Au fond du Grand Théâtre Lumière, Zaho de Sagazan surgit. Flottant au-dessus d’un océan de smokings et de robes haute couture, elle remonte l’allée en interprétant une version survitaminée de Modern Love, de David Bowie. Sur la scène, la présidente du jury de la compétition, Greta Gerwig – actrice et réalisatrice, aussi à l’aise dans la veine indépendante qu’avec les blockbusters, à qui l’on doit le triomphal Barbie – ne peut retenir ses larmes. Car cette chanson, dont elle partage à présent les paroles avec sa jeune interprète, ne pouvait que lui rappeler la scène culte du film Frances Ha, de Noah Baumbach, dans lequel elle s’élançait dans la rue le long d’un interminable traveling, hommage à la course effrénée de Denis Lavant dans Mauvais sang, de Leos Carax, sur la même musique. Voilà l’une des images marquantes de cette belle cérémonie d’ouverture.

En robe Dior dont le velours vert profond seyait idéalement à son rôle de maîtresse de cérémonie, Camille Cottin vient tout juste de lancer les festivités en prononçant des paroles fortes et drôles, résumant parfaitement l’esprit de cette fête du 7e art sommée de résoudre l’impossible équation combinant l’aspiration au glamour et la pleine conscience de l’état du monde. "Ici les apparences sont trompeuses, avertit-elle, et sous les smokings et les robes de princesse se cachent parfois des punks et des résistantes. Ici, comme disait Agnès Varda, on parle d’argent comme on parle d’amour. Et quand on se plonge dans l’obscurité c’est pour y trouver la lumière..."

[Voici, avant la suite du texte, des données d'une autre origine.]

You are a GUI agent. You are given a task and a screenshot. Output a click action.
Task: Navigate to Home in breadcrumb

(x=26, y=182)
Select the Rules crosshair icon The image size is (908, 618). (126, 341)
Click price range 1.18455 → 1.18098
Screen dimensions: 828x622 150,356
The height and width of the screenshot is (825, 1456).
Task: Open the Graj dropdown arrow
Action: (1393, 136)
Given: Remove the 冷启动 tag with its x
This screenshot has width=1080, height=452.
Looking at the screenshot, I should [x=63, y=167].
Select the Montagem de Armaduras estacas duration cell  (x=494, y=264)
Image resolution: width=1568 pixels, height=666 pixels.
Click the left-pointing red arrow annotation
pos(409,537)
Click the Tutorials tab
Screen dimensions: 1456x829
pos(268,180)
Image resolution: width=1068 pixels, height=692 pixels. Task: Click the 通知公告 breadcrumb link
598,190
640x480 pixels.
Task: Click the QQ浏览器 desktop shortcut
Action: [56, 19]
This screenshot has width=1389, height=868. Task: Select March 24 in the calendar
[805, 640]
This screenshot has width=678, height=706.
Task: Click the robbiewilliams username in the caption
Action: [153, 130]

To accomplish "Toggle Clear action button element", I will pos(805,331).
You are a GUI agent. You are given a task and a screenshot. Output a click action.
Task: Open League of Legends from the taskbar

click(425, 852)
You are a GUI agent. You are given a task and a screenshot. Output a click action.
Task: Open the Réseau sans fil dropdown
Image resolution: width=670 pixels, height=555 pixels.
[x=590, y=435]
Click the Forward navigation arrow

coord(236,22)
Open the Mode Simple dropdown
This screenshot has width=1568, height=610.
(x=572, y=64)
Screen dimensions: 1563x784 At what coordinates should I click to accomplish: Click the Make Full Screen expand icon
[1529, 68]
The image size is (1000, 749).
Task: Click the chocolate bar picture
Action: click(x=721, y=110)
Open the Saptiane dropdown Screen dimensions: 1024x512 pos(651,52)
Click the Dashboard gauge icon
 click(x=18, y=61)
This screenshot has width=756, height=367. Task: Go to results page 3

Lire aussi >> Le Festival de Cannes comme si vous y étiez

La lumière, c’est à présent Meryl Streep qui la vole, impeccable en robe de soie blanche de la maison Dior. Trente-cinq ans après son prix d’interprétation pour Un cri dans la nuit, l’actrice reçoit ce soir une Palme d’Or d’honneur. La salle plonge dans un profond silence lors du vibrant hommage que lui rend Juliette Binoche, mais aussi à la vue d’extraits de quelques-uns des grands films et des rôles qui ont façonné la légende Meryl Streep. Kramer contre Kramer, Le choix de Sophie, Sur la route de Madison… "Voir ces images, c’est comme regarder par la fenêtre d’un train à grande vitesse, se trouble l’actrice. Foncer comme un éclair de ma jeunesse à la cinquantaine, puis jusqu’à aujourd’hui. J’y retrouve tant de visages, de lieux, dont je me souviens si bien. Quand j’étais à Cannes il y a trente-cinq ans pour la première fois et déjà mère de trois enfants, j’approchais de la quarantaine et je pensais que ma carrière était terminée. À l’époque, pour une actrice, c’était une prévision raisonnable. La seule raison pour laquelle je suis ici ce soir, c’est grâce aux merveilleux artistes avec lesquels j’ai travaillé. Et je vous dois beaucoup à vous, tous les cinéphiles, vous ne vous êtes pas lassés de moi et n’êtes pas encore descendus du train."